Sorrow Comes to All

“Christ offers us, not a way round suffering, but a way through it; not a substitution, but saving companionship.” (Kallistos Ware)

http://meetville.com/images/quotes/

http://meetville.com/images/quotes/

Where is God during these times? Where is He when bad things happen to good people? How do the words of a preacher help or heal those who have lost their homes, who have lost their families, those who are alone in prison, or in a hospital dying of cancer? The mother whose child is dying in her arms because it is sick or hungry? “Where is God?” ask the poor and the abandoned. “Where is He now?” asks the young person about to put an end to his or her life. The words of no individual, however great, cannot ever eliminate the pain nor explain away the suffering. We would be deluded to think that our words, even though genuine and caring, could wipe away the multitude of tears. And yet, by pointing to divine revelation, that is, witnessing to Scripture and to the “Word” (the eternal LOGOS who was from the “beginning” Jn. 1:1), a sorrowful heart can be shown that there is, indeed, a way through the suffering. However desperate and improbable our situation, always there is hope for we have been “begotten” to a “living hope through the resurrection of Jesus Christ” (1Pet. 1:3). God is there, sharing in our common humanity, “taking the form of a bondservant, and coming in the likeness of men” (Phil. 2:7), experiencing our pain, empathizing with our humiliation, feeling our rejection, suffering with us in a meaningful and enduring way. He does understand our grief and reveals to us the way through our sorrow.

In His human nature, before His terrible crucifixion, the GodMan prays, “My soul is exceedingly sorrowful, even to death” (Matt. 26:38). He is there in every hospital and prison and orphanage and broken home and mourning heart. “I was naked and you clothed Me” (Matt. 25:36). The Father was there at Calvary when His only begotten Son cried unto Him, “My God, My God, why have You forsaken Me?” (Matt. 27:46) There will come a day, Scripture tells us, a specific moment in history when all sorrow and all suffering will come to an end, “[a]nd God will wipe away every tear... there shall be no more death, nor sorrow, nor crying... no more pain, for the former things have passed away” (Rev. 21:4). God promises, that similarly to Jesus, our pain will be redeemed and a higher understanding will come to us for “now we see in a mirror, dimly” (1Cor. 13:12). This does not lessen the brutality of our toughest battles, but it does mean our tears and suffering are not to be looked upon as ‘wastelands’. These experiences of sorrow ("feelings of deep distress") are not only commonplace in our lives, but often they are the only authentic way of communicating with each other.

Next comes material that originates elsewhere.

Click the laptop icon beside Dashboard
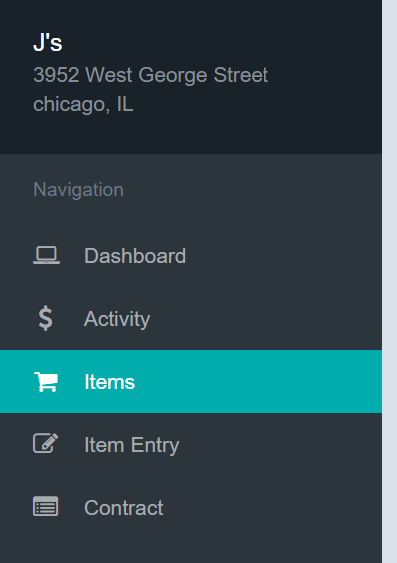The height and width of the screenshot is (563, 397). pyautogui.click(x=46, y=256)
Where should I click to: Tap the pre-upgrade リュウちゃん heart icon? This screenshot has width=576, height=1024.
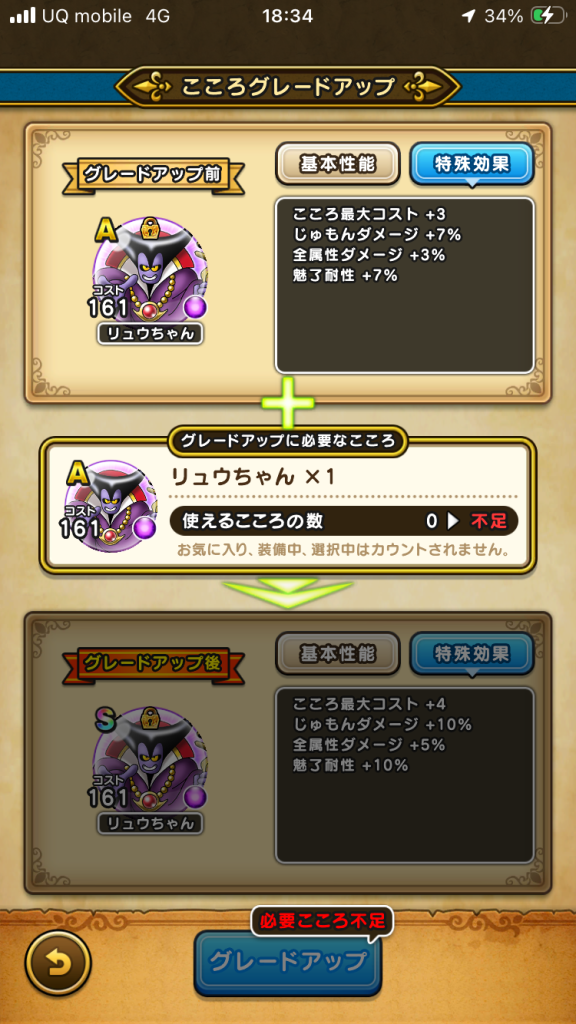pyautogui.click(x=150, y=269)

Real pain, unlike feigned pleasure, cannot be easily counterfeited. Fairy-tales and myths, from the earliest of years when the believing community was persecuted and torn asunder, had nothing to do with a faith ‘blind’ to the outside reality -but it was a belief tested and realized in the world and established in blood.

What may presently be inexplicable, will be made clear to us on that last day to which we do "not know what hour" (Matt. 24:42). We will see that our path, strewn with both joy and heartache, was our unique way through life and that it could not have been any different; in some tangible sense our spiritual DNA. And that He, our Lord, was there with us in ways that we could not ever have possibly imagined. That He was there during those times when sorrow might appear to be robbing us of breath and even of life itself- as the penitent thief himself discovered on Golgotha Hill when he asked the Lord to remember him in His kingdom, “[a]ssuredly, I say to you, today you will be with Me in Paradise” (Lk. 23:43).

Sorrow does not discriminate and it cares little for our religious convictions or philosophies. We all have to find a way through our suffering and to make sense of it. Our profoundest thinkers have encouraged us to not fight the provenance of our pain but to ask the meaningful question: What does this suffering mean for me and how can I use it? There is an assumption of reason here, that we are not dealing with “accident”. The Universe itself we are discovering is not without cause or order. If gravity is just slightly moved, then there is nothing. Physicists and cosmologists are all the more speaking of “fine-tuning” and moving away from theories of random behaviour. We, too, are the stuff of stardust. Let us at least, if we are not able to do anything else, bring comfort to those who are in deep distress. This alone might be one of our great successes as human beings.

“Dear Father, I still do not understand and I suffer at the awful horrors and unimaginable pain about me. How are these dreadful and abysmal things possible when every good thing has proceeded forth from Eternal Love? I weep at the impossibility for wherever I turn, I come back to you, and to you Alone. Yes, my Lord, if there is any small goodness within me, it is on account of my suffering, and if we have performed any good deed, that too, is on account of our suffering that we might learn something of compassion.”